An escape to the Sussex countryside with Oliver’s Travels proves to be as addictive as it is indulgent.

How do you know when you have reached peak ‘pampered princess’? When you’re luxuriating in an enormous roll top copper bath on the second floor of your bedroom and vaguely fretting about how you’re going to fit another soak in this weekend, when you also need to factor in time for a swim in the heated pool, a glass of wine by the enormous Inglenook fireplace, a game of tennis on the grass court and an exploration of the surrounding Sussex countryside. Decisions, decisions … it’s all too much. I take another sip of Champagne and sink further into the bath’s scented bubbles.

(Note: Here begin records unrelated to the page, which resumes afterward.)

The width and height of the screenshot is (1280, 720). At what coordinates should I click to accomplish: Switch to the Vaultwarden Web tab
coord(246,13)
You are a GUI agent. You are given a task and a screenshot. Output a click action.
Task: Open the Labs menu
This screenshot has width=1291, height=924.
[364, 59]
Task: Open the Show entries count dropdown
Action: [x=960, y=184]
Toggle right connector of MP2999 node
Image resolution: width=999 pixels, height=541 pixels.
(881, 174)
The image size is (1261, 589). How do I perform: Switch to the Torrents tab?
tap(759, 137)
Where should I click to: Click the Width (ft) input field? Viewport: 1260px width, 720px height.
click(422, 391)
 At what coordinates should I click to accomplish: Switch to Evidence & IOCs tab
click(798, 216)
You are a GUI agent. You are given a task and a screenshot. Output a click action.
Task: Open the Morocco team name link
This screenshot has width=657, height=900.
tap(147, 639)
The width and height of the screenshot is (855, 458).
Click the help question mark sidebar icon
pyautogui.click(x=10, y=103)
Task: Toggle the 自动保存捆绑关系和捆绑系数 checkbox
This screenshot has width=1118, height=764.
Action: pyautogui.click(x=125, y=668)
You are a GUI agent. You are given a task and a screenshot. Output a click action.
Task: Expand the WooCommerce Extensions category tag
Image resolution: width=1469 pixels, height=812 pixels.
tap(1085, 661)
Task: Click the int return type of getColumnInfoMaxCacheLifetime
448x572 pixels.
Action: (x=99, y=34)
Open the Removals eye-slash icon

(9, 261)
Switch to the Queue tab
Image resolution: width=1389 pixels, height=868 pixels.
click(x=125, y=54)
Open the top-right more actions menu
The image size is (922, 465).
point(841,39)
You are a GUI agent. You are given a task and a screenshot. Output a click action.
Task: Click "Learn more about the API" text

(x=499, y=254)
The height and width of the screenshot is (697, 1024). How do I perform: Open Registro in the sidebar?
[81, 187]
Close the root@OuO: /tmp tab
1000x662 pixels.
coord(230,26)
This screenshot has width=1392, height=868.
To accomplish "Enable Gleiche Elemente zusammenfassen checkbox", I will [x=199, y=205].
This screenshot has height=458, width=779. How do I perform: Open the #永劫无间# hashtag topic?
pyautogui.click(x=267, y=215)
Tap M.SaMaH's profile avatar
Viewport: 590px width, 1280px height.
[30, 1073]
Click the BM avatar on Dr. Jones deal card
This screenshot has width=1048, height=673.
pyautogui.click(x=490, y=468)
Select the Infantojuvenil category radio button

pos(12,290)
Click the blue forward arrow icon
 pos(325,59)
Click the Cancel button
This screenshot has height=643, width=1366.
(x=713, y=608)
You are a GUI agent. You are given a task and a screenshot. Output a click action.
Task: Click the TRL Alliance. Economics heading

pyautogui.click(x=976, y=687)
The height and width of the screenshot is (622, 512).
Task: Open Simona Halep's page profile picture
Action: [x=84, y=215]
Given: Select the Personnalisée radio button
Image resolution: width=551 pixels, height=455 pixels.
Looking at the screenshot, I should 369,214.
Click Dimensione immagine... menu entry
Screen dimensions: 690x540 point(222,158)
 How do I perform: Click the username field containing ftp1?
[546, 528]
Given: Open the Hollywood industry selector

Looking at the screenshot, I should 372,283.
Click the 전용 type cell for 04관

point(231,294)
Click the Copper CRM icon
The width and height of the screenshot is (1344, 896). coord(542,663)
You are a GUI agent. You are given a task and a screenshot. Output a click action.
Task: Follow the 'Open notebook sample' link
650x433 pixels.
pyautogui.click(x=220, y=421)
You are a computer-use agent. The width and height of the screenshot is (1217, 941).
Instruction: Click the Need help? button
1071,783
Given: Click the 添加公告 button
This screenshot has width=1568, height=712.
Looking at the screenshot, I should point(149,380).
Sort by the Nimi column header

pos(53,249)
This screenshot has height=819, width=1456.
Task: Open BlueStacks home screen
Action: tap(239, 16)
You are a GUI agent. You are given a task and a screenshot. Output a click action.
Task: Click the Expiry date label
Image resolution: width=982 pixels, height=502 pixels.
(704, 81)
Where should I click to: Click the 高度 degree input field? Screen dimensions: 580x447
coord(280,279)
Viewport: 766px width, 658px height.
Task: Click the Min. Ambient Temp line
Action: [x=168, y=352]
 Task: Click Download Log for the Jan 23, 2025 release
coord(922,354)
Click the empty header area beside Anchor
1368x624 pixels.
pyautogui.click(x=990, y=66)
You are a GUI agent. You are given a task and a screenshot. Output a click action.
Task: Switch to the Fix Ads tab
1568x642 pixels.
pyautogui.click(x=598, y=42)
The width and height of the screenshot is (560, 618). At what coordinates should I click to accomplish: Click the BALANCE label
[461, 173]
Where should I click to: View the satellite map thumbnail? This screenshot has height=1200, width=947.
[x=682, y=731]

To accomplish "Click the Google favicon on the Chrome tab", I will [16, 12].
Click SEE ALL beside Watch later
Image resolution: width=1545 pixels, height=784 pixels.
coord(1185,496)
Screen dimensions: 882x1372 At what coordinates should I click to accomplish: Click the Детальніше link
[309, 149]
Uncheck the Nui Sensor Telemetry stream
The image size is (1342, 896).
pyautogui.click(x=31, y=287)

Put simply, a weekend is not enough time in which to enjoy Elizabethan Manor, a glorious seven-bedroom property which was built in 1252 and is exclusively available through Oliver’s Travels, a luxury holiday rental company with over 6,000 handpicked properties worldwide. You could spend hours simply drifting from room to room, oohing over each exquisite piece of antique furniture, each carefully curated shelf and each design detail. The property has been lovingly and tastefully restored to seamlessly blend the best of period and contemporary – the high-spec kitchen, for example, is flooded with light by towering mullioned windows, while the rough-textures of stone fireplaces, raw brick and wooden beams are offset by plump sofas and sumptuous throws. When we do manage to tear ourselves away from the property and its 1.4 acres of grounds, it is worth the effort. In nearby Arundel, we explore the majestic medieval castle which has overlooked the River Arun since 1067 and rifle through floor after floor of treasure at the nearby antiques store. On a visit to Knepp Park and Estate, we are guided by award-winning wildlife photographer David Plummer on a walking safari, on which we spot timid deer and enormous white cranes – although the state of hush we adopt so as not to startle the wildlife rapidly dissipates with a later wine tasting at Tinwood Estate. The following day, we alternate between the roar and pace of Goodwood Members’ Meeting and the sedate comfort of Goodwood’s Private Members’ Club, The Kennels.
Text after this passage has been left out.